Not Jerry and Marge Selbee, though. They were not gamblers. They believed in hard work and intelligence. They owned a convenience store in the tiny town of Evart, Michigan.



Marge and Jerry Selbee at their kitchen table in 1974. Image source

It was not by chance that the couple had settled in this remote, cold town. Jerry has a very curious mind and was something of a super-problem solver. Where other people would see a row of cryptic number and letters on a cereal box, Jerry would crack its code for the exact plant, shift, date and time of its creation.

Jerry was intellectually restless and enrolled in many night classes and courses. He pursued each new fascination with vigour. He studied mushrooms, geology (Petoskey stones), string theory, black holes. The list goes on and on.

Jerry worked for Kellogg's and earned an associate’s degree from Kellogg Community College. He got further diplomas: a bachelor’s in mathematics and business from Western Michigan University and an MBA from WMU. He didn't finish his master’s in mathematics—with six kids he simply couldn't find the time.

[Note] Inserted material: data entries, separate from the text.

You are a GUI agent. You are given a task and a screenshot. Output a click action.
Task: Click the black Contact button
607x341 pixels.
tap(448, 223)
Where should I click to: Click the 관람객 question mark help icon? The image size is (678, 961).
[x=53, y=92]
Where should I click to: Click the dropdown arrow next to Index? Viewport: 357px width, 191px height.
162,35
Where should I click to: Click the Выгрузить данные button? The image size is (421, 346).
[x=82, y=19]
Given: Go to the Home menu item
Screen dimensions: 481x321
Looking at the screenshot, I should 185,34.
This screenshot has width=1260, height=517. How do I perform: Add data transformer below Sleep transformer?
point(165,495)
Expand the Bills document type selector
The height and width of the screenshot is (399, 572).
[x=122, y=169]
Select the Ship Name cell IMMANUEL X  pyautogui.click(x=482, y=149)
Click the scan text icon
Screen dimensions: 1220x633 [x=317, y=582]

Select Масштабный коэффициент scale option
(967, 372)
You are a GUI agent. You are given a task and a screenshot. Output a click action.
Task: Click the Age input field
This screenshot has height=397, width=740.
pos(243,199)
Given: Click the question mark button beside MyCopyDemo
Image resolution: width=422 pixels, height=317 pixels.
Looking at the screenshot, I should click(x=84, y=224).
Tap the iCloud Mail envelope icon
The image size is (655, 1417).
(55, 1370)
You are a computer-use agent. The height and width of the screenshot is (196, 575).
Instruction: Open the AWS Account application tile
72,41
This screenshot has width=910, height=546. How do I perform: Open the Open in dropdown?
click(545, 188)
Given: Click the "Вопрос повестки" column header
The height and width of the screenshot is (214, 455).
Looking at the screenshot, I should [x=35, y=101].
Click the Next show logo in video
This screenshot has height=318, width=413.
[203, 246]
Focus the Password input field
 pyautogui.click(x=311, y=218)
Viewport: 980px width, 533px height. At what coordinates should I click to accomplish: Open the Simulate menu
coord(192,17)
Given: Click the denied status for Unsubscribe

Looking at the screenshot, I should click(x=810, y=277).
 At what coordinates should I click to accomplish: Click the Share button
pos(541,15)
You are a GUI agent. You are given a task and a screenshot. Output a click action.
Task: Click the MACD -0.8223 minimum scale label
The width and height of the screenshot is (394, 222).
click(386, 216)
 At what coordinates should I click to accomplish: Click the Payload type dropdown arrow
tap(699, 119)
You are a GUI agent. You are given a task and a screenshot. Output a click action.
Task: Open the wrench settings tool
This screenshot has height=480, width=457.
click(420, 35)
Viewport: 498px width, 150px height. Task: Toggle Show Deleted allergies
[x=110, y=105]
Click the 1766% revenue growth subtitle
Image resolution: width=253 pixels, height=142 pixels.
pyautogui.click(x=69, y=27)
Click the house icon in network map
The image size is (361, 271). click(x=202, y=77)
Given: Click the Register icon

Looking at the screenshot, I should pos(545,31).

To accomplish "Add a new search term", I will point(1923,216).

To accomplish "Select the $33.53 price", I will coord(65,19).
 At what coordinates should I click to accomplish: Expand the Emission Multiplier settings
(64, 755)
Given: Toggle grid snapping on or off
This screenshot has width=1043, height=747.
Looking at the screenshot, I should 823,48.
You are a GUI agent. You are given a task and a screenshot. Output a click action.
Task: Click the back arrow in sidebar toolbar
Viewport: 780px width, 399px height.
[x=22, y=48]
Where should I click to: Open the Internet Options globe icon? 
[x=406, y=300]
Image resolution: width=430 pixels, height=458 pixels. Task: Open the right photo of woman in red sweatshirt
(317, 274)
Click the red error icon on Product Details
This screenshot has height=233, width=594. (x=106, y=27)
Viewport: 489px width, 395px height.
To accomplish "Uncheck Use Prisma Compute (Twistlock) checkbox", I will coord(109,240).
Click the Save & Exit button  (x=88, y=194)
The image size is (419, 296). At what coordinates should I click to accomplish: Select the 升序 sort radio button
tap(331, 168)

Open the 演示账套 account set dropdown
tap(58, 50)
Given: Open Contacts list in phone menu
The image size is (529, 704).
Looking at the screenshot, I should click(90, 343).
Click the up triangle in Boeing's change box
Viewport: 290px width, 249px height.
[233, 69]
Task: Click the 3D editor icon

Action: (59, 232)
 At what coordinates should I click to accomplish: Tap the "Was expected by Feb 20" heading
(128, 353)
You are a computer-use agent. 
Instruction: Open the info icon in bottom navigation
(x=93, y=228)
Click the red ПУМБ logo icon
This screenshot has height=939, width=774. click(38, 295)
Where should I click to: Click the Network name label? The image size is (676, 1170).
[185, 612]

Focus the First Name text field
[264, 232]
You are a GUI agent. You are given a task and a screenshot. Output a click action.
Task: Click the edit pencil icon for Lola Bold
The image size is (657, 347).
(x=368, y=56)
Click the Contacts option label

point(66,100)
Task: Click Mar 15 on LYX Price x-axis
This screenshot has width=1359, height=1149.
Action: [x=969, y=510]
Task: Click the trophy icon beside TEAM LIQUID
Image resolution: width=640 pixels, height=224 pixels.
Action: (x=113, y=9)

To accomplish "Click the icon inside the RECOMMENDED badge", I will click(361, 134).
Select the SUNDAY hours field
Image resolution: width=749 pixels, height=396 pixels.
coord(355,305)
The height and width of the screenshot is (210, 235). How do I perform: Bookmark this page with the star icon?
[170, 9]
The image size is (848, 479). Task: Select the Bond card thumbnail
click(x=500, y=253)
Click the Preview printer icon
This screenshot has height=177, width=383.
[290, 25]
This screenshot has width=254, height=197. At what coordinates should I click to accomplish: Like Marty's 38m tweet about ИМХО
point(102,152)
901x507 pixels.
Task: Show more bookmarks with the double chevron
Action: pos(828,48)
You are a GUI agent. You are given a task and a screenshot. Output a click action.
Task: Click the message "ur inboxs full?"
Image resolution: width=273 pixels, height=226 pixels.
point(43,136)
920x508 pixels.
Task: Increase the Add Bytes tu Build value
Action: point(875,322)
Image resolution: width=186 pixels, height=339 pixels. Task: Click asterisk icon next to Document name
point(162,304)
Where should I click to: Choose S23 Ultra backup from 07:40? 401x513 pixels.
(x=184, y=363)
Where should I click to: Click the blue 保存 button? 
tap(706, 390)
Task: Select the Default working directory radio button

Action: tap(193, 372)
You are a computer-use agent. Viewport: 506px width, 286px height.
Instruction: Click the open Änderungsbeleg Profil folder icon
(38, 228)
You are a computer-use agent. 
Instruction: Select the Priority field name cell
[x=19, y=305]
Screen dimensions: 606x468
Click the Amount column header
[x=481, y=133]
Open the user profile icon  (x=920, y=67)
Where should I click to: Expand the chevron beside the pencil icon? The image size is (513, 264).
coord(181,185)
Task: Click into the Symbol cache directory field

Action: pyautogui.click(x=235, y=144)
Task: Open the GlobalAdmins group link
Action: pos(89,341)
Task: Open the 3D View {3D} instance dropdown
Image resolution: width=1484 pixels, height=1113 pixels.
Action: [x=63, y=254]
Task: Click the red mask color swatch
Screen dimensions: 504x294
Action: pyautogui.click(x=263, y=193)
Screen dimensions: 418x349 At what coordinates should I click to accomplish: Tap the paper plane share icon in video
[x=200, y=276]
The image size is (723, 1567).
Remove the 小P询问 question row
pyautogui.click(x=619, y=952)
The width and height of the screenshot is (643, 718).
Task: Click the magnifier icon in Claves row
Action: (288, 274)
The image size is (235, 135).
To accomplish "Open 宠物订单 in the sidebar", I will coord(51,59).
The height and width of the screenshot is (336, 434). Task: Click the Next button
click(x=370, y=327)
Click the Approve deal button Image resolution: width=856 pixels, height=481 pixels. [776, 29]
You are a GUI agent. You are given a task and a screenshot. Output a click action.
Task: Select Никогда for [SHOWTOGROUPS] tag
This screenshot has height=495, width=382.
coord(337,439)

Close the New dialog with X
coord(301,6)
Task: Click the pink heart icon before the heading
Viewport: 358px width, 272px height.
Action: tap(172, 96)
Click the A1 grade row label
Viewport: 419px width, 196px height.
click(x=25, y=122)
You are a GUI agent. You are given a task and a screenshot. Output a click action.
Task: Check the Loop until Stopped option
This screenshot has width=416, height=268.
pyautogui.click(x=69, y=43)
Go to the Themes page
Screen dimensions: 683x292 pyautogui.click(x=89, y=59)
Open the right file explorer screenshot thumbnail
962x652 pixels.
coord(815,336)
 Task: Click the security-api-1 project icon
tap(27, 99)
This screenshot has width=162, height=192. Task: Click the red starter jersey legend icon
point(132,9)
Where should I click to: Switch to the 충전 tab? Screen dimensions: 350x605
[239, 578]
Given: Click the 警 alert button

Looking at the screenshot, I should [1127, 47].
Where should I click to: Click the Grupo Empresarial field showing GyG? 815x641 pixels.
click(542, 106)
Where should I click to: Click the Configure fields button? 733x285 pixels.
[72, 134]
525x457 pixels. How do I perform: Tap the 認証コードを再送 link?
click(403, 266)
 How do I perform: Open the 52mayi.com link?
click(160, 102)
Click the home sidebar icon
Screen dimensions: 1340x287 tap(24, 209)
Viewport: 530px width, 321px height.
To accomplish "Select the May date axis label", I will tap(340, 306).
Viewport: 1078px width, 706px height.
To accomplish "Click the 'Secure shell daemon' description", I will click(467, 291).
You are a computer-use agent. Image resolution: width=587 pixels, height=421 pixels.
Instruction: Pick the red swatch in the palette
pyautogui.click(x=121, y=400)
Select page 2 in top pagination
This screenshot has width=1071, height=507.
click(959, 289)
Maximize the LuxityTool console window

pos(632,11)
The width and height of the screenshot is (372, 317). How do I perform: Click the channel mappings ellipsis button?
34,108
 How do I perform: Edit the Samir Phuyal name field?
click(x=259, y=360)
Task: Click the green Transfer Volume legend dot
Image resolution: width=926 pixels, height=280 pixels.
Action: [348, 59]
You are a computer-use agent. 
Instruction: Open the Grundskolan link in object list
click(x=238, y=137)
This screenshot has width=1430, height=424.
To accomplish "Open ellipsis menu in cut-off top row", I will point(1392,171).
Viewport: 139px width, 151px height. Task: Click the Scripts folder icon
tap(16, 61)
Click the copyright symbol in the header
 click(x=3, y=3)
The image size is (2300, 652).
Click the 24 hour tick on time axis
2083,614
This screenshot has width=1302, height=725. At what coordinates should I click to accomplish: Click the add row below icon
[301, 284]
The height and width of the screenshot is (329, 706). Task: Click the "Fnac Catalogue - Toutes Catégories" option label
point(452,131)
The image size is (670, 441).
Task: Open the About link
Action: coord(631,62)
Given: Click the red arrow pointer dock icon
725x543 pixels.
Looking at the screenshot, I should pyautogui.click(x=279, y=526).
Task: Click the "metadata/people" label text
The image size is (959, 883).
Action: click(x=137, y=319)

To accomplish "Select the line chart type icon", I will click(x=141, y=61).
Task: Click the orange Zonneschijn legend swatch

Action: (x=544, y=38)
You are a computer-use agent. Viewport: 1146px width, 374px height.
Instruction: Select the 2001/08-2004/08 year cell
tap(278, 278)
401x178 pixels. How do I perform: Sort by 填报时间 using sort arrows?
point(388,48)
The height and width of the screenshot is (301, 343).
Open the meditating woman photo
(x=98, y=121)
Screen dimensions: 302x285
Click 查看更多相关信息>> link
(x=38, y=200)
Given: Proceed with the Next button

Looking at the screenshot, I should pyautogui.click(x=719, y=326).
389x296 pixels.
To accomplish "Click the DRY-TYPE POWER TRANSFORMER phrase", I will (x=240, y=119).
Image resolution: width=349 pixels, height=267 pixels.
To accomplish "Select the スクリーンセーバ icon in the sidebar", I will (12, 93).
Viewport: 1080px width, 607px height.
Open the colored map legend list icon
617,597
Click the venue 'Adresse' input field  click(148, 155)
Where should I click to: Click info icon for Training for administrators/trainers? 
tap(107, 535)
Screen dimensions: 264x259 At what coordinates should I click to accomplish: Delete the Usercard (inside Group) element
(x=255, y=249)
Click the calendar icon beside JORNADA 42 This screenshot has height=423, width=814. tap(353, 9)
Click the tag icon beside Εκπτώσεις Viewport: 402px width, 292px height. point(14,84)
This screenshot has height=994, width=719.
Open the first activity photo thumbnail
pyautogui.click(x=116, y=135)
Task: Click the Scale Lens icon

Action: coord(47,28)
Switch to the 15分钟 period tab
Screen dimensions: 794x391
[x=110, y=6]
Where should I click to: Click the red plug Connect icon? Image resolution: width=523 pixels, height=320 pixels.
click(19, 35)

His curious mind led him to investigate the rolls of coins deposited by bank customers. He presumed that most people don't examine the coins they put into the rolls, and there could well be rare and valuable coins included in them. So he bought up a number of these rolls at face value and would watch TV with his son while they unrolled the coins and checked each one. They made $6,000 from the venture.

In 1984, Jerry decided he was tired of working for Kellog's. So he applied himself to the puzzle of what to do next. He wanted to something for himself and settled on a convenience store. So he put his analytical skills to work, gathering data on such stores for sale across Michigan. He researched the margins of various products and their relation to the demographics of their towns.

Evart was the perfect town. Remote and small as it was, its two auto plants ensured a steady customer base.

The vice business

Jerry and Marge worked hard at The Corner Store. Marge took care of the books and keeping the shelves stocked. Jerry ordered the alcohol and worked tirelessly at figuring out the puzzle of making the maximum money from a convenience store. By studying the various incentives provided by cigarette wholesalers, he even figured a way to undercut the wholesalers and sold cigarettes to other outlets at below cost.



The Corner Store, Evart, Michigan. Image source

He realised early on that installing a lottery machine would add another stream of income to the business. And it was a sure bet since it would be the only one in Evart. And by using the various marketing tricks he had devised he was soon selling $300,000 in lottery tickets per year, with a profit of about $20,000. Over the years, earnings from lottery ticket sales grew and they were able to pay for the educations of their six children, all of whom earned advanced degrees.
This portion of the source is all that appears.